While these changes do not substantively alter an employer’s existing responsibilities, they are significant because they provide OSHA with new mechanisms for issuing citations. Previously, an employer could only be cited for failing to have a procedure for reporting workplace injuries and illnesses. Now, OSHA may cite an employer for any such procedures that it believes are not “reasonable” or that it believes discourage employees from reporting. It is expected that OSHA will use the revised regulation as a means to cite employers with the types of safety incentive programs of which OSHA disapproves.
Drug Testing and the Final Rule
Although not in the specific regulation, there is a significant item tucked into the language of the final rule that addresses employer drug testing policies, particularly those requiring post-incident drug testing. While the new rule is facing legal challenges on a number of fronts, unless and until a final favorable adjudication by the courts, employers are advised to run their substance abuse policies by their corporate legal counsel to ensure the policies don’t run afoul of OSHA’s stance. In the final rule, OSHA discusses the potential adverse impact that post-incident drug testing policies could have on employees reporting work-related injuries and they state:
“…the final rule does not ban drug testing of employees. However, the final rule does prohibit employers from using drug testing (or the threat of drug testing) as a form of adverse action against employees who report injuries or illnesses. To strike the appropriate balance here, drug testing policies should limit post-incident testing to situations in which employee drug use is likely to have contributed to the incident, and for which the drug test can accurately identify impairment caused by drug use.”
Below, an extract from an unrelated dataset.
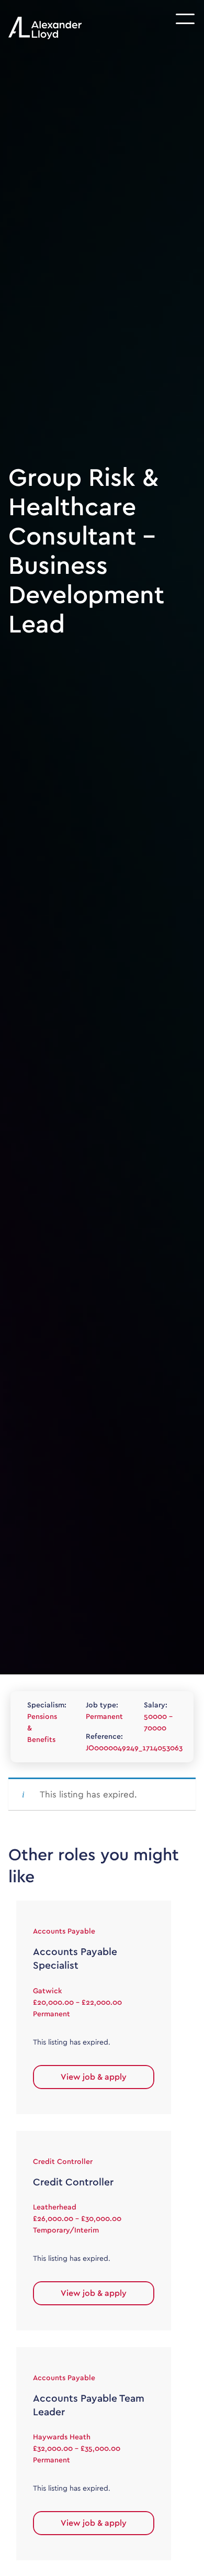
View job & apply (94, 2077)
Again, employers should ensure that their corporate legal counsel review drug testing policy language in light of OSHA’s newly revealed view.
What to Do Next
For employers that need to improve in these areas, the following strategies are recommended to strengthen your commitment to the safety of your employees:
Look to Best-in-Class Companies.
If once injury-related data is made available by OSHA you find your company is not as safe as it could be, look to the companies who are excelling in this area for guidance. A best-in-class company will take a leading indicator approach to safety (detailed below), implement a drug-free workplace program, conduct integrity screenings for new employees, and follow the principles detailed in “8 Principles of Safety Leadership” by Mark Troxell.
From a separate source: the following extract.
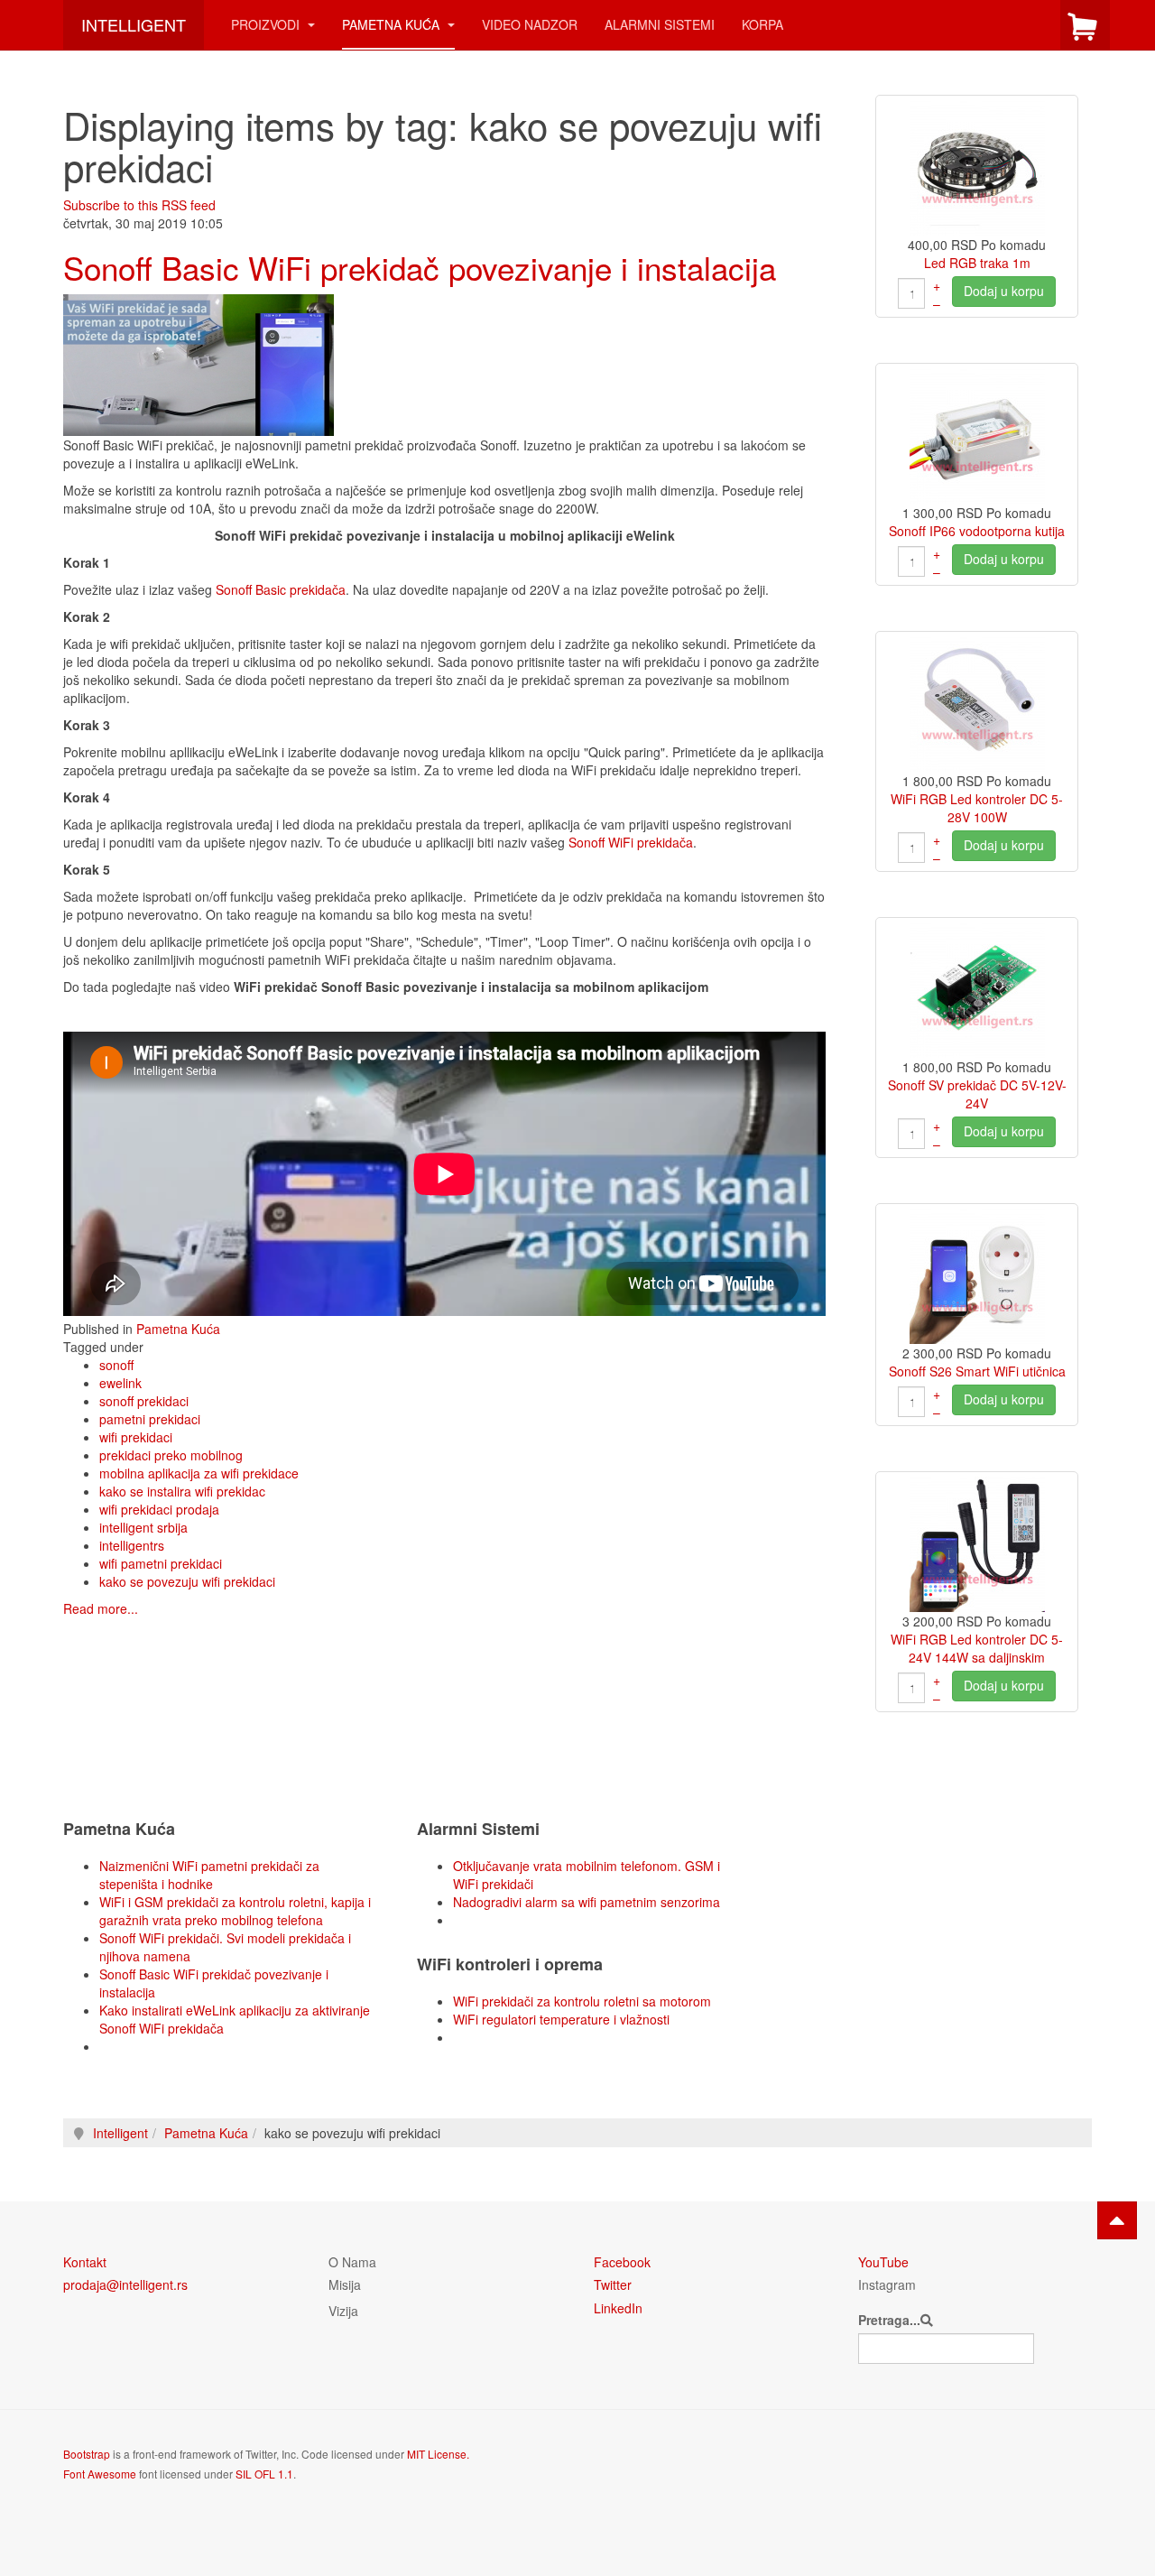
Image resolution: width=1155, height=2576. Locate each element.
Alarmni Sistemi (660, 24)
Take a Leading Indicator Approach.
Identify and recognize hazards before an employee gets hurt rather than determine why the injury occurred after the fact (lagging indicator). For example, your company can take a leading indicator approach by establishing a system of reporting near misses and addressing identified hazards, and conducting routine safety inspections. It is always better to proactive rather than reactive when it involves an employee’s safety.
Implement a Workplace Substance Abuse Policy and Program.
Among many other risks, employees who abuse drugs have lower job performance and put themselves at risk for injury, leading to higher healthcare and workers’ compensation costs. A clear workplace substance abuse policy and program can help lower the number of injuries and illnesses reported to OSHA.
Facilitate Employee Training.
One of the easiest ways to decrease injuries in the workplace is through employee training programs and safety education. When the employee knows what is expected, the risk of injury is significantly decreased. Safety expectations should be documented and clearly communicated to all employees.
Conduct Incident Investigations.
Incident investigations are necessary to prevent accidents from happening in the future, but they also send a strong message. Following up on incidents or near misses communicates to the employee that the employer is serious about safety and injury prevention. The companies with the lowest incident rates will also have an open culture where incidents are investigated in a transparent manner.